We’ve taken to sitting in the shallow edges of the sea, and so far none of us have been bitten or grabbed at by anything, so we think it’s pretty safe.

Even if it wasn’t, I think I’d still risk it, just to feel less disgustingly sweaty.

Of course, now our clothes and hair are crusted with salt.

Sand has gotten just about everywhere in our bodies, and the fair skinned among us have burned to a crisp.

My own cheeks have blistered. I try to stick to the shade, but there just isn’t much on a beach.

The carcass of our escape pod gets so hot inside it’s unbearable to sit in until night falls.

But worse than all that is how thirsty the heat makes us.

Even now, I can feel my throat tight and dry, my tongue rasping in my mouth.

The sea water looks so inviting, but it’s full of salt and no help in quenching our thirst. Sometimes, I hold it in my mouth for as long as I can bear, then spit it back out again. It helps a little bit. Maybe.

Walking on the uneven surface of the sand seems to sap all the energy I have left out of my legs, but I keep pace with Ellie, trying to make it look like I’m not following her by keeping closer to the line of the trees.

I scan the floor for fallen fruits, but don’t see anything.

I’m still too afraid to cross the threshold into the jungle.

Ahead of me, Ellie moves with purpose, walking like she’s not operating on less than half the sleep and food a reasonable person needs to function.

But I can see she’s struggling - can tell by the way she wanders a little, as if she doesn’t have it left in her to keep to a straight line.

I don’t know if I’m more afraid that she’ll get herself killed, or that she intends to do it deliberately.
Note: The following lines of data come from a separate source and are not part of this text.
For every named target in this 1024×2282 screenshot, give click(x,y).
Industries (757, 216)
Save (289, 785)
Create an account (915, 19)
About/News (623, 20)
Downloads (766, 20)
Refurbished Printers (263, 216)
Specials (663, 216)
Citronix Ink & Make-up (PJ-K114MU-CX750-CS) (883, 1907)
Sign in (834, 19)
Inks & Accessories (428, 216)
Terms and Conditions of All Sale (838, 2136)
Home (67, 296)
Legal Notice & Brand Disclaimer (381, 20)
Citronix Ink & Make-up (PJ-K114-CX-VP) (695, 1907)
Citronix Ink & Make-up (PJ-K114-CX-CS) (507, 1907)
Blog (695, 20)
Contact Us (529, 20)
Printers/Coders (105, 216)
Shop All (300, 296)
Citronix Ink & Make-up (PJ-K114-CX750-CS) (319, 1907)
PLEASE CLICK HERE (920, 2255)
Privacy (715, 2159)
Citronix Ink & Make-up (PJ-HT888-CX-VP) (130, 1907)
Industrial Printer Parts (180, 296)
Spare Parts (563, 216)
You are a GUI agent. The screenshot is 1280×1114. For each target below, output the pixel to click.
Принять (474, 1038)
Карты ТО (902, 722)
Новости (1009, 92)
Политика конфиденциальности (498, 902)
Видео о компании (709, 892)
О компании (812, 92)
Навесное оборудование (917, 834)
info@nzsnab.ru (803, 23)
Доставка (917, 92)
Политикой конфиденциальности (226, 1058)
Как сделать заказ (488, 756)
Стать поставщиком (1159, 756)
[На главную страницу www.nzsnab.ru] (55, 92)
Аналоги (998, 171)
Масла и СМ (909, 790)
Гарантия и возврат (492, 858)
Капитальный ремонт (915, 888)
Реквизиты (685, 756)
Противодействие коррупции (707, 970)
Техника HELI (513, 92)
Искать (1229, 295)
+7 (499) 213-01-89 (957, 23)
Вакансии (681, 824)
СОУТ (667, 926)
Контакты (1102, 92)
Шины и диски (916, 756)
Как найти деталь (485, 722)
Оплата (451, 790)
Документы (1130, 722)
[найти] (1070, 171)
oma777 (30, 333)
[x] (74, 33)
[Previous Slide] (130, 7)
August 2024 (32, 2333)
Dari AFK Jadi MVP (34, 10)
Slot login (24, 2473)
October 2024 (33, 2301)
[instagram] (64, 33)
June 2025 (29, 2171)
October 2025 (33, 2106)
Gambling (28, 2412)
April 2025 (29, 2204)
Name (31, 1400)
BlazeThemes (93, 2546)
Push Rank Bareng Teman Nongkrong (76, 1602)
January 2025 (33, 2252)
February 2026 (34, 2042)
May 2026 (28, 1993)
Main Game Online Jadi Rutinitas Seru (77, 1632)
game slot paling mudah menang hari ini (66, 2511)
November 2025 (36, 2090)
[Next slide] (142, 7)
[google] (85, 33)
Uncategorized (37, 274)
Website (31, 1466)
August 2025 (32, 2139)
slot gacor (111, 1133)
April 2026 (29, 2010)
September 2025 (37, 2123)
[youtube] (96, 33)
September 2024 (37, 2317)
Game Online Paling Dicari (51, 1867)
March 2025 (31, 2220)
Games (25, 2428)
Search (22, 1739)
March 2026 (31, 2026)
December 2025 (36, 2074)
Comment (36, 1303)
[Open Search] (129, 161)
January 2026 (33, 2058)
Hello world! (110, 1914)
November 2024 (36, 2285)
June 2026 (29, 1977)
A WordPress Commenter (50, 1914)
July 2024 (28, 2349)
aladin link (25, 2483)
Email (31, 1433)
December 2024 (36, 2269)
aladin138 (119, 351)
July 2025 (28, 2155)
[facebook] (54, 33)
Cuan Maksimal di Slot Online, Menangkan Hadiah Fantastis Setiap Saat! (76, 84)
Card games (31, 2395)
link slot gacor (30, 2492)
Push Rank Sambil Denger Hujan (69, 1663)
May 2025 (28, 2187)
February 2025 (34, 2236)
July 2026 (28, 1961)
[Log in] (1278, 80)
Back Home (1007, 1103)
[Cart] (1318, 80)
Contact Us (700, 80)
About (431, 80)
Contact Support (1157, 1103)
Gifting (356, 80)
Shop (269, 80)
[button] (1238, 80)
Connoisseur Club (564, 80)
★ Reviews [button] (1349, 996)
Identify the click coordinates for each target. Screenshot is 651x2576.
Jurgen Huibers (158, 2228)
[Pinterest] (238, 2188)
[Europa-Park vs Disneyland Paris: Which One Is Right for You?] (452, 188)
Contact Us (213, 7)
On the one hand, I’m pretty sure we’re all going to die.

But on the other, I want to put that off for as long as possible. Just in case there is a rescue.

We’ve been walking for some time when cliffs loom ahead of us, the beach narrowing down to a point where rocks jut out into the sea, too craggy and uneven to climb.

A natural border to our territory. Overhead, birds circle, but their nests are clearly high on the clifftops.

There’s no way we can bring them down with spears.

Not unless one decides we look like easy pickings and dive-bombs us.

Although, thinking about that makes me wonder about perspective. Because those birds look fairly harmless from all the way down here. But how high are the cliffs? How far away are the birds? They could be enormous close up.

I decide I’m not hungry enough to want to find out. Not yet, anyway.

“You going to come help me, then?” Ellie calls back to me. “Seeing as you followed me all this way.”

I shake my head and walk over to her.

“I’m curious what you’re actually doing all the way down here,” I say. “I don’t think you’re going to catch any of those birds.”

“Rocks,” Ellie says, pointing. “Might be some creatures using them as shelter.”

They look far too forbidding to me, but not every creature desires a comfortable bed. It’s as good a place to look as any.

We head over, silent as we go. It’s half out of some attempt to be stealthy for our hunt, half out of a lack of things to say - at least on my part. I won’t apologise for following her, and I’m sure as hell not going to explain myself.